Sunday 9 June 2013

End of easy money will put pressure on Latin American currencies. Time to adjust portfolios?

Analysis: History may repeat itself for Mexico, Peru as Fed eyes exit

MEXICO CITY | Sun Jun 9, 2013 4:18pm EDT

(Reuters) - "Mexico and Peru's popularity among foreign investors means they are among the emerging market economies most exposed to losses when the United States finally moves to take its foot off the monetary accelerator".

"History shows that when U.S. interest rates jump - widely anticipated when the Federal Reserve begins reducing its $85 billion a month bond purchases - new foreign investment in Peruvian and Mexican financial assets drops by almost two-thirds.

In what many see as a dress rehearsal, worries that the Fed might slow buying later this year pushed Mexican 10-year yields up almost 100 basis points in May.
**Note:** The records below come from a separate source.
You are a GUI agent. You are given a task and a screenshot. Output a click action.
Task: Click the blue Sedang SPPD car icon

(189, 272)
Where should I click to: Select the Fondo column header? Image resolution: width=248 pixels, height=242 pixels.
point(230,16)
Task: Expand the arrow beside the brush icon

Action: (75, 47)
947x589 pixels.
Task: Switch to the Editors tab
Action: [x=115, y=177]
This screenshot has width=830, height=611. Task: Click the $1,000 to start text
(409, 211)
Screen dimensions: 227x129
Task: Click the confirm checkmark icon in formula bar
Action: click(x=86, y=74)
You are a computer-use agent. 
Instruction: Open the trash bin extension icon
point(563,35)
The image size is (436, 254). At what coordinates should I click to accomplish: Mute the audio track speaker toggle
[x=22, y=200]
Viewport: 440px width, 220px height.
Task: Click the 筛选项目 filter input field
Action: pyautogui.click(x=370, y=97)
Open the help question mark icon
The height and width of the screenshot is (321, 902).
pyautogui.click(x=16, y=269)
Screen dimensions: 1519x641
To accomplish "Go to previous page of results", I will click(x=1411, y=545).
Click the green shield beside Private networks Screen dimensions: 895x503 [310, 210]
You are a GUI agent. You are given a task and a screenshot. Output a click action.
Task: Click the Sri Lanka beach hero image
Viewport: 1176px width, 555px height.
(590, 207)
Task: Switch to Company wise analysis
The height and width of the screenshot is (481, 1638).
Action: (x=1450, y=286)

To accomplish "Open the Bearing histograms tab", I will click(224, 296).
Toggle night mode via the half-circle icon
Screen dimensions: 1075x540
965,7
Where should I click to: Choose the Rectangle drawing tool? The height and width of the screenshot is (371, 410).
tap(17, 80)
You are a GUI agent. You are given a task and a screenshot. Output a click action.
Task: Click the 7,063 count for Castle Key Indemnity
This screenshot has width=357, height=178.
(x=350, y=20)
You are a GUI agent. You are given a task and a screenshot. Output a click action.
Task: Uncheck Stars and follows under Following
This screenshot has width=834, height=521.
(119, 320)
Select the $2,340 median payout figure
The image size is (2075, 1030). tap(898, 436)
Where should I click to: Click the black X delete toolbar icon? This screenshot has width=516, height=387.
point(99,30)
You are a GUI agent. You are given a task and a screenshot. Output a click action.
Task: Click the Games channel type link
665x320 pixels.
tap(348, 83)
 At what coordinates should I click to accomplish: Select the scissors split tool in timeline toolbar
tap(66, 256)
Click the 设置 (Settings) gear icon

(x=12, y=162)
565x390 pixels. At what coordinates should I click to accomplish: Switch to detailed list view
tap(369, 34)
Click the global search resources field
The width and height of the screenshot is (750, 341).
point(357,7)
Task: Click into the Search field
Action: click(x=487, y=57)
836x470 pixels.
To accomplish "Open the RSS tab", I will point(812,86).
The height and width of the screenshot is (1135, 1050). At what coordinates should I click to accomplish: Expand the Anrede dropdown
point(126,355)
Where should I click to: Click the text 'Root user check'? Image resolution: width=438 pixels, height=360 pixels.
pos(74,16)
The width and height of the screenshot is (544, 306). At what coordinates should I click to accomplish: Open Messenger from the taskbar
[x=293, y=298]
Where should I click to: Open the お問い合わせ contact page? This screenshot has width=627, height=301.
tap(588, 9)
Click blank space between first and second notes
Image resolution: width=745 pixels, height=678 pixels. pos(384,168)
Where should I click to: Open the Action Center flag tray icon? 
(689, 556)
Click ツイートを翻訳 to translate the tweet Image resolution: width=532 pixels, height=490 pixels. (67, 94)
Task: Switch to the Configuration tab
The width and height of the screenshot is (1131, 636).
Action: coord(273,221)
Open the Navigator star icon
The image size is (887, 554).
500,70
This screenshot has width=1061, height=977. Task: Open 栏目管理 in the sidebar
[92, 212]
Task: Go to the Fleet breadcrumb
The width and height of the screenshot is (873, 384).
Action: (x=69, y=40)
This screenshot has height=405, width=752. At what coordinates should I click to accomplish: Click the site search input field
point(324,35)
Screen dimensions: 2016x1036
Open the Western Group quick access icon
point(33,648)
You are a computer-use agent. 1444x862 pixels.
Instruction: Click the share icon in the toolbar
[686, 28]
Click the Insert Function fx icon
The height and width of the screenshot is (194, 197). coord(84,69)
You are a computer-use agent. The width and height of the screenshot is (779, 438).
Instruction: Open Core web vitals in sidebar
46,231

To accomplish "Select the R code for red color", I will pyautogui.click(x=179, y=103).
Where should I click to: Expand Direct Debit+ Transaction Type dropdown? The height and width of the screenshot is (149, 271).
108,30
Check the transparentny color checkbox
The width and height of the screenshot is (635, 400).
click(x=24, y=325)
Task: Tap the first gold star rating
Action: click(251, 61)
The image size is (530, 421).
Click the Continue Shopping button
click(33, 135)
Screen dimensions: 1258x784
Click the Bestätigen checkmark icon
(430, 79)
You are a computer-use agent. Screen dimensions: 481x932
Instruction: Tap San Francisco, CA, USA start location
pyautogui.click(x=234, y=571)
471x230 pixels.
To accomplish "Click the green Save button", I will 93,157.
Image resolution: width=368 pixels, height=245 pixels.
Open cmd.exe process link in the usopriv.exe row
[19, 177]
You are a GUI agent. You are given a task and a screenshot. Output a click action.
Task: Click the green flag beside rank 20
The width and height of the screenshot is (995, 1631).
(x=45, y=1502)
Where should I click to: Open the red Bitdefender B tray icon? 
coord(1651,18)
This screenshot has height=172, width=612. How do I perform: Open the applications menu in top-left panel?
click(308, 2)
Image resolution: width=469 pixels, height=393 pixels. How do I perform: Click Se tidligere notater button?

The rise was twice the jump in U.S. Treasuries".
"Bonds in Brazil, Colombia and Peru also sold off and major Latin Americancurrencies fell on average 5.5 percent on the mere hint of a limit to the cheap cash that has pushed many emerging markets to record highs.
Latin America has outperformed other emerging markets in attracting foreign investment over the last two years and economists say countries with the highest inflows may see the strongest outflows when the wind turns.
Mexico, with its close ties to the United States, has been the biggest magnet for Latin American portfolio flows since 2009, with foreign ownership of local bonds close to 40 percent. Peru and Chile lead taking all foreign flows into account".
Reuters' analysis of data shows that "a one percentage point rise in U.S. 10-year yields since 1995 is typically followed by a 63 percent drop in net, non-foreign direct investment inflows to Mexico. Taking inflows over the last 12 months, that would be equivalent to a $50 billion fall".
"In Peru, where foreigners own a whopping 57 percent of local currency debt, a comparable rise precedes a 61 percent drop in inflows, while a 40-48 percent fall could be expected in Chile, Colombia and Brazil, which has just dropped a tax on foreign investment in domestic bonds to attract more capital'
Peruvian Finance Minister Luis Castilla downplayed risks to his country from a Fed exit and welcomed the sol's easing from 16-year highs.
"We're a country that has been running fiscal surpluses," he told Reuters. "We are not a country that will need to be tapping markets such as other countries in the region. That gives us some comfort."
"But Peru is also pressured by slower growth in China, undercutting the high commodity prices that have buoyed its economy. The minerals exporter has just posted its first quarterly trade deficit in more than four years and economists are trimming growth forecasts.
To some investors, the sell-off in May was a wake-up call to those who had preached that emerging markets were the new global safe haven amid ongoing weakness in developed economies".